Do you need to be right all the time?

Have you ever tried to intro­duce a new idea, but had peo­ple tell you that it is a bad idea? Have you ever voiced a con­cern, or offered an alter­na­tive direc­tion, and heard some­one say to you:

No, that won’t work…that’s not possible…that’s not relevant.”

It can be unset­tling to face resis­tance, espe­cially when the resis­tance hap­pens in front of oth­ers. It can feel like a huge blow, and can be very hard to swal­low the fact that peo­ple don’t see where you are com­ing from. It seems as though UX Pro­fes­sion­als in par­tic­u­lar feel tempted not to voice their opin­ion at all, when they have faced too much resis­tance. How­ever, we can’t let these things get to us. We need to learn to let things roll off our backs, and move on. Here are five tips and advice that UX pro­fes­sion­als can use to approach conflict:

1. Change your atti­tude. UX pro­fes­sion­als think very highly of them­selves, and have a ten­dency to posi­tion them­selves as higher, or more impor­tant than oth­ers. When oth­ers resist their idea, it comes into con­flict with how they view them­selves — how could any­one not sup­port my bril­liant design deci­sion? How could they not under­stand all this bril­liant research I have done? News­flash: you are not more impor­tant than any­one else. So, change your atti­tude, get over it, drop the ego, and move on.

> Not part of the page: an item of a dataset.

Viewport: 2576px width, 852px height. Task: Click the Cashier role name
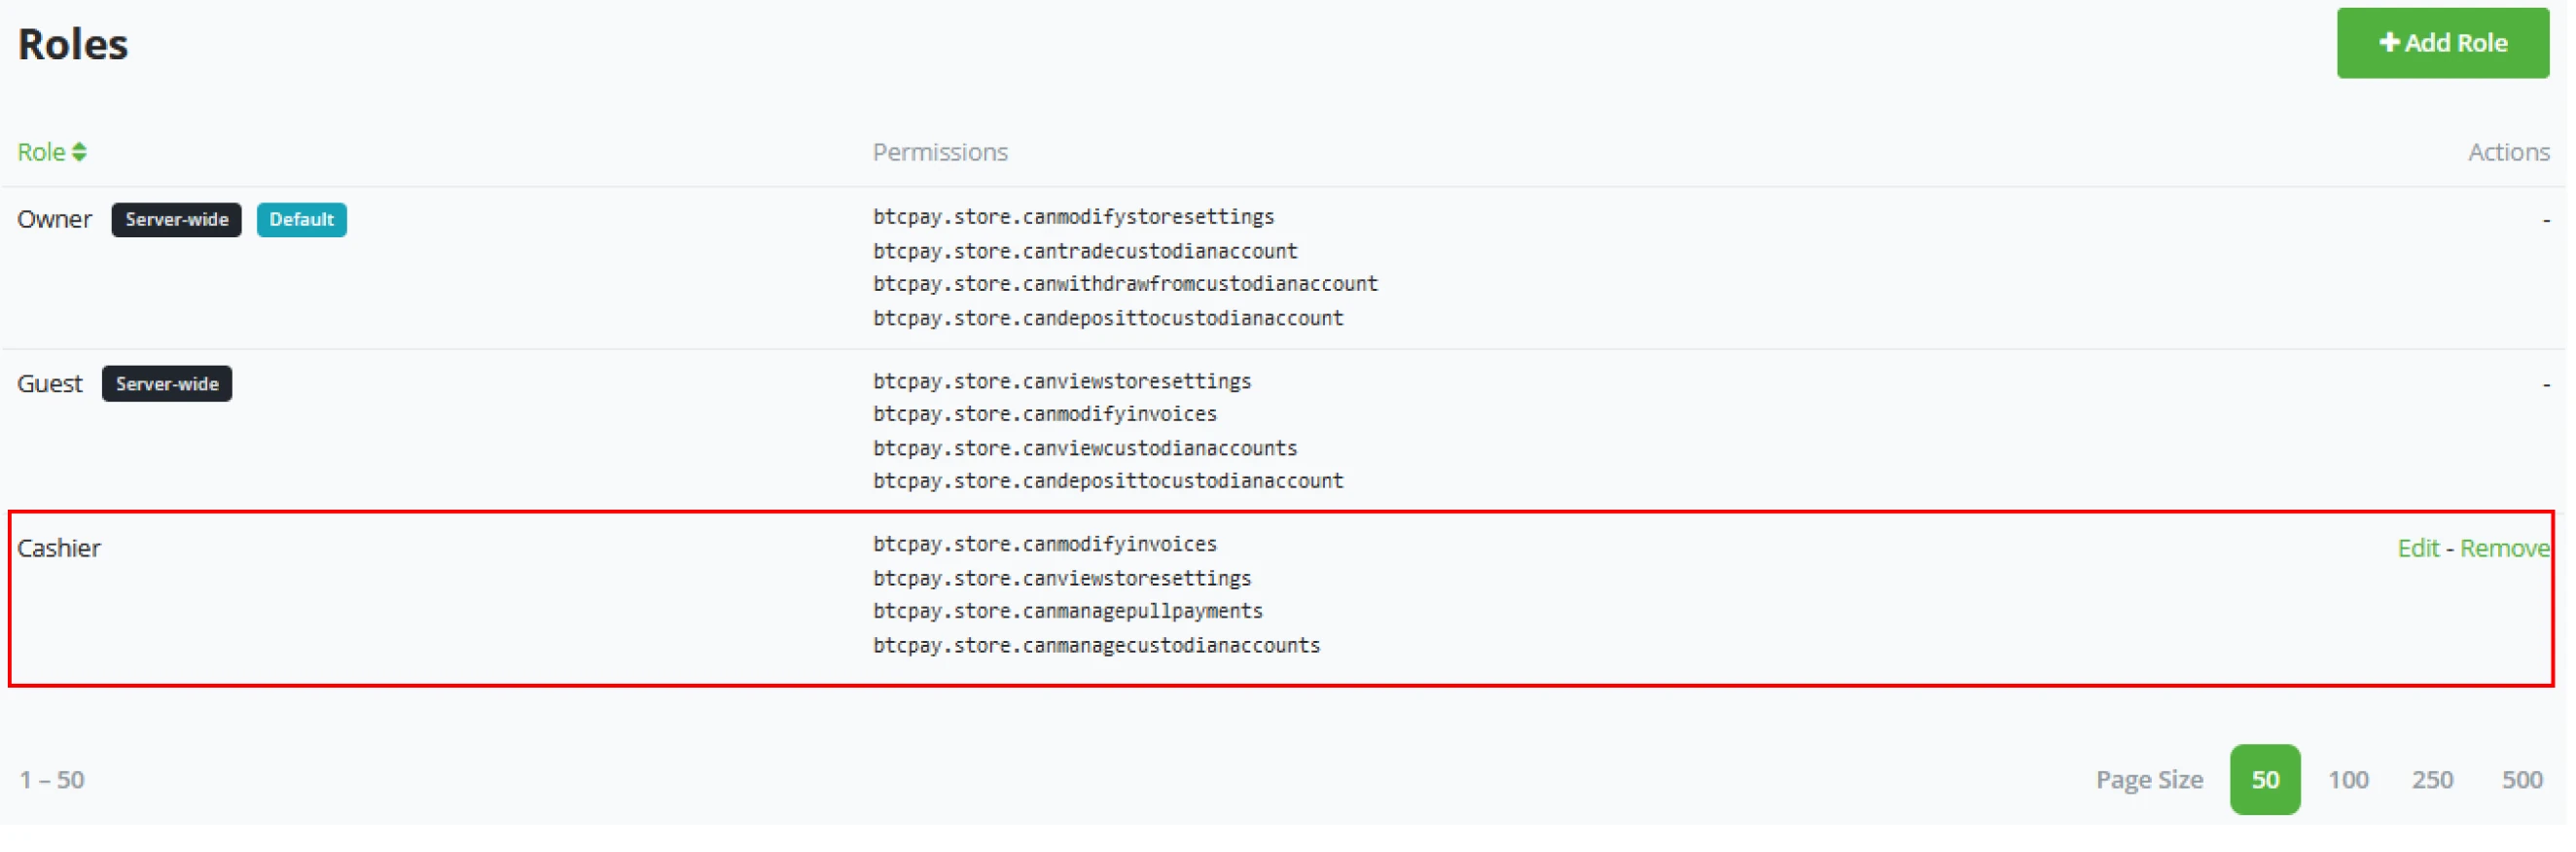(59, 548)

2. Be hum­ble and gen­tle. You may be very pas­sion­ate about your idea, and you may want change to hap­pen no mat­ter what the cost. You might be tempted to talk about your years of expe­ri­ence and accom­plish­ments, think­ing that it makes you more cred­i­ble, and that they should lis­ten to you more. But this just makes you come off arro­gant and con­ceited. It really does NOTHING for your cause. Also, be sen­si­tive to the fact that maybe those you are talk­ing to are not ready to fully embrace your idea. Give them the oppor­tu­nity to solve the prob­lem as well — treat them the way you want to be treated, and seek out their think­ing and exper­tise on the issue. Be gen­tle and soft-mannered in your response back.

3. Do not intro­duce a new idea out of self­ish ambi­tion. Before talk­ing with your team about a new idea, deter­mine why you are intro­duc­ing this new idea. Your team will be able to sniff out any self­ish rea­son you are try­ing to get them to adopt your think­ing, espe­cially if you are look­ing to get more recog­ni­tion. Think instead about what would be best for the team, and for your fel­low team­mates. Gen­er­ate new ideas and opin­ions that make them shine, advance, give them more flex­i­bil­ity, or help them become a more bal­anced employee.

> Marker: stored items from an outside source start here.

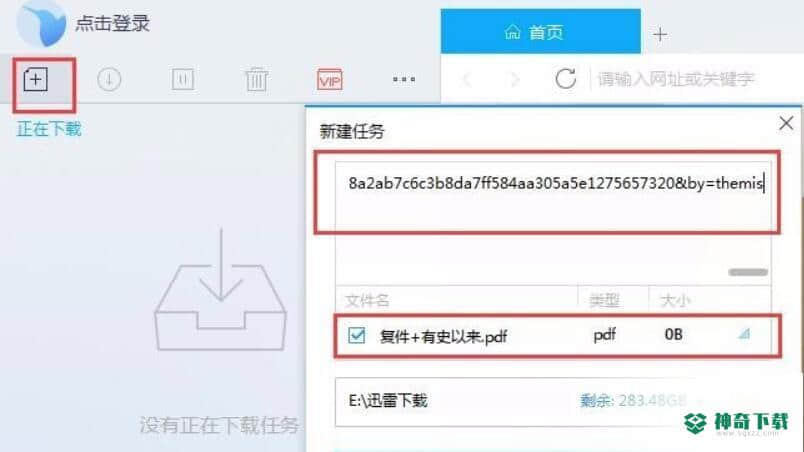Switch to the 首页 tab

[540, 32]
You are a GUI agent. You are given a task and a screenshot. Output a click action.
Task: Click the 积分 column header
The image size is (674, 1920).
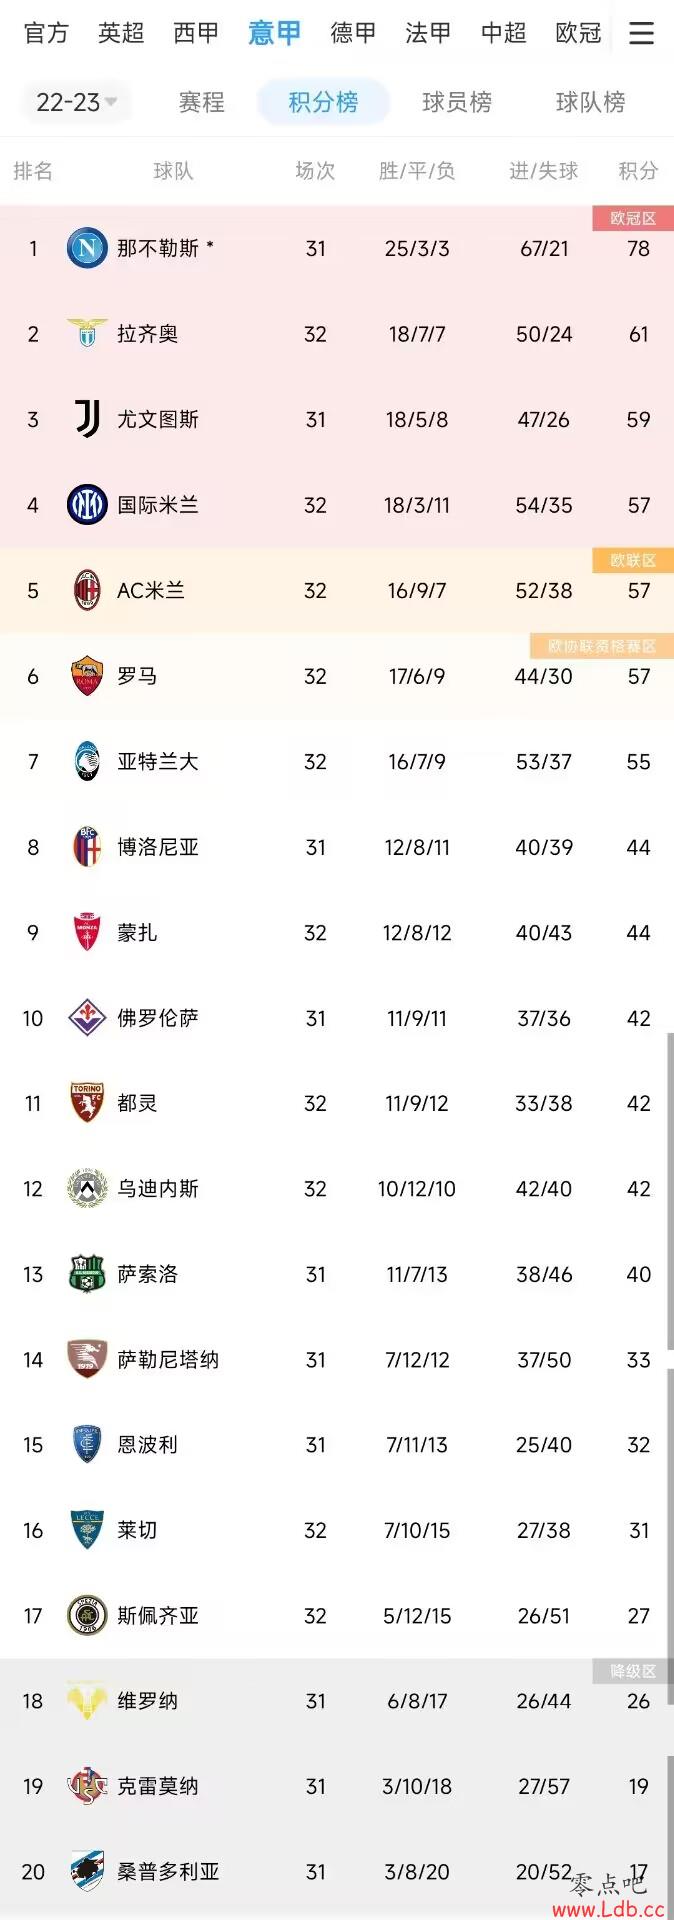[x=638, y=171]
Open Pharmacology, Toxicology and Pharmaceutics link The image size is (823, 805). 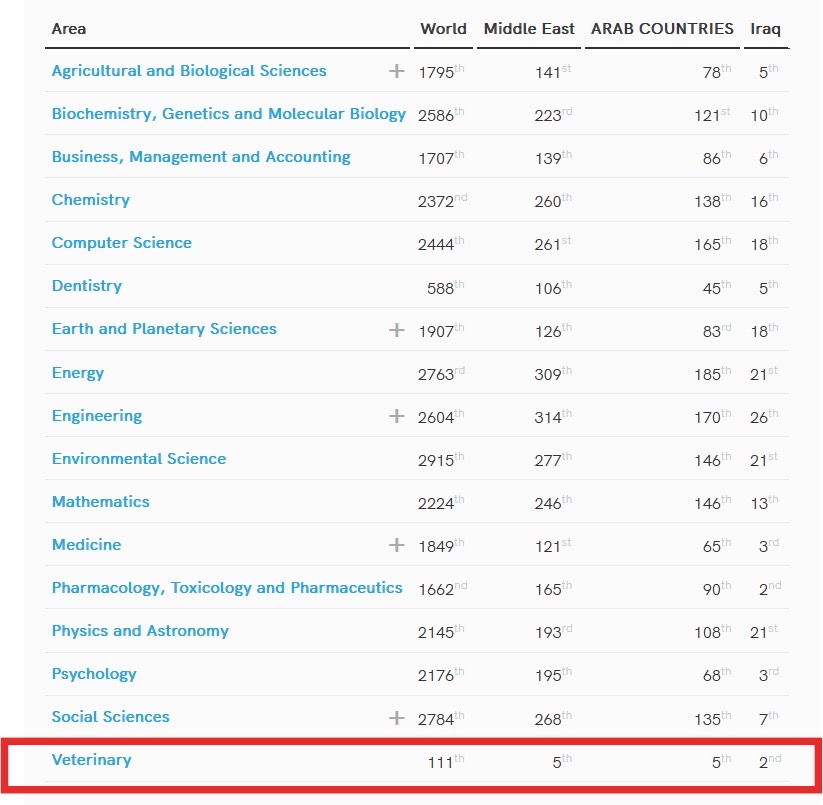(x=227, y=588)
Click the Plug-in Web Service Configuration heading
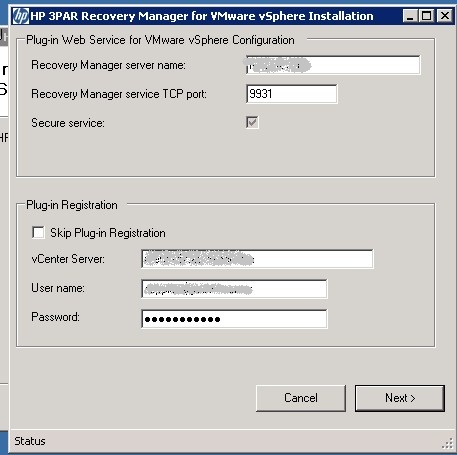 [160, 40]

4. Don’t con­sider per­fec­tion as some­thing you can grasp. Accept the fact that you will fail, and make mis­takes, and that oth­ers will make mis­takes too. You can’t pos­si­bly be per­fect at every­thing, and mis­takes will come, no mat­ter how hard you try to pre­vent them. Keep a notepad with you at all times — when you make a mis­take, write it down, and what you will do dif­fer­ently next time. Then move on. Also, don’t expect oth­ers to be per­fect either — they are human, just like you.

5. Be patient. Your idea may be a good one, or you may have a legit­i­mate con­cern. How­ever it might just not be the right time to intro­duce your idea. You can always come back to it later, if you feel you are still con­cerned. But just be patient for your team to get to a point where they are ready to try your new idea.

You don’t have to be right all the time, and you don’t have to stress when oth­ers don’t see things from your point of view. Life goes on, and if you treat each other right, you might just get more accom­plished than you thought you could have otherwise.

2 Responses to Do you need to be right all the time?

  1. It is impor­tant in these sce­nar­ios to not make being “right” your goal. Don’t sac­ri­fice or dimin­ish what it is your pre­sent­ing for the sake of right­eous­ness. These are noth­ing but oppor­tu­ni­ties to learn, grow and share and ulti­mately “close” via a col­lec­tive accep­tance of one’s or a group’s idea.

  2. Tom, thank you for your com­ment and con­tribut­ing your insight into this topic. That is so true, that being “right” should not be the goal, and that we dimin­ish our mes­sage when we try to be right­eous. Thank you for your thought­ful feed­back, and help­ing me see these sce­nar­ios in a new and dif­fer­ent way!